> **PROBLEM DETAILS**: Look in the data below for the line that contains "Viewport: 650px width, 554px height.". Copy that line and the remaining lines exactly.

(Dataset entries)
*****

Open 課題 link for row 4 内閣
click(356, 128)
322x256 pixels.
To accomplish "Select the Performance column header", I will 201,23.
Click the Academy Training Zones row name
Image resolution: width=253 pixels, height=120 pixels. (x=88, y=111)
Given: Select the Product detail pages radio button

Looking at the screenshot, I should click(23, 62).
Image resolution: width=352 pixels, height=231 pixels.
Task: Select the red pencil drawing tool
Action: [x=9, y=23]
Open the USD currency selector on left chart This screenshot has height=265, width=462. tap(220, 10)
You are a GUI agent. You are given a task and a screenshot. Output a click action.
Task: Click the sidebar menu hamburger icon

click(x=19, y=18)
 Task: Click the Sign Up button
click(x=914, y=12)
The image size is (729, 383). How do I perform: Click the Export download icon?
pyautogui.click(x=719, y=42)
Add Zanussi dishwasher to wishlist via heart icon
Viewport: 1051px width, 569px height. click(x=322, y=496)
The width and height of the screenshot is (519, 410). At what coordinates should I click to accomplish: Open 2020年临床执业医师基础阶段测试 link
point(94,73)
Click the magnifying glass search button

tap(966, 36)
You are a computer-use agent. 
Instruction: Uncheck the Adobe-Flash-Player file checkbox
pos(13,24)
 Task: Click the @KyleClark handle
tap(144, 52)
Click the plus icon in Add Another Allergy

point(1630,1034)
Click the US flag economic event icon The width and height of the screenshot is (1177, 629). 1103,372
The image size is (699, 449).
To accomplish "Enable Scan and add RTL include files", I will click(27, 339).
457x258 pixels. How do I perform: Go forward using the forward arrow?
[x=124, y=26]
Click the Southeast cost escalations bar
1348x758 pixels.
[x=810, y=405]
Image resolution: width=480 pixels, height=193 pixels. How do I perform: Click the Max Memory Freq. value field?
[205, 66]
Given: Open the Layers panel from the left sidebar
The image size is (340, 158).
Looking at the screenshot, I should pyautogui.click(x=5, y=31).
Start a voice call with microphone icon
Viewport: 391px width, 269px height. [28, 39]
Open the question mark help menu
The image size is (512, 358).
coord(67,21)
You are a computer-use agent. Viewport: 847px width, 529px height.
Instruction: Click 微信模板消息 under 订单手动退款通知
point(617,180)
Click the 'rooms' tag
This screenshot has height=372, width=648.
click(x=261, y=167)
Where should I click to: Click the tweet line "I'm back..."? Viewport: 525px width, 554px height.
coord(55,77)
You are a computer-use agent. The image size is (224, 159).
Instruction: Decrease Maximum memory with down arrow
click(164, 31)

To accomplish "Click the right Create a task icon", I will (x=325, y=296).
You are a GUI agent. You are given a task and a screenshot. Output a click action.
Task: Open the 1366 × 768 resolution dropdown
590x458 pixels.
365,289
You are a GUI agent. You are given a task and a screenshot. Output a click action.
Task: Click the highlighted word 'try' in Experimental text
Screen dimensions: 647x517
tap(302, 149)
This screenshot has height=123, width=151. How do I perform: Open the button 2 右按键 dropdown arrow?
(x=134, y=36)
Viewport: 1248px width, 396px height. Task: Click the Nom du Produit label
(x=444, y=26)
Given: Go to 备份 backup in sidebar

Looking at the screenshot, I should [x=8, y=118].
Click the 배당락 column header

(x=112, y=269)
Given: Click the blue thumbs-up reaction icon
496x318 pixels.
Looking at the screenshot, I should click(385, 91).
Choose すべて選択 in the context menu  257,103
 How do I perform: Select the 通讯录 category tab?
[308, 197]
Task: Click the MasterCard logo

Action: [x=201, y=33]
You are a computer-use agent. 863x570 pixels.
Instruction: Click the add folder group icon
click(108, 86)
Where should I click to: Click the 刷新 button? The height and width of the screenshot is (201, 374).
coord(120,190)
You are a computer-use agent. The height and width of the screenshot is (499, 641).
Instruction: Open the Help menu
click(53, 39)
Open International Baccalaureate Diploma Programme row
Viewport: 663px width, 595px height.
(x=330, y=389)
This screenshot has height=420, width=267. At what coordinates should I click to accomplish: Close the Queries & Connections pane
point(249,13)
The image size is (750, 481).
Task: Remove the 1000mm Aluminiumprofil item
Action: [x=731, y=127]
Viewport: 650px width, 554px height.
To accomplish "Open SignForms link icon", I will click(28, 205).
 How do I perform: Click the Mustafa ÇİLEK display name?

*****

> **SOLUTION TO THIS PROBLEM**:
Viewport: 650px width, 554px height.
To accomplish "Open SignForms link icon", I will click(28, 205).
 How do I perform: Click the Mustafa ÇİLEK display name?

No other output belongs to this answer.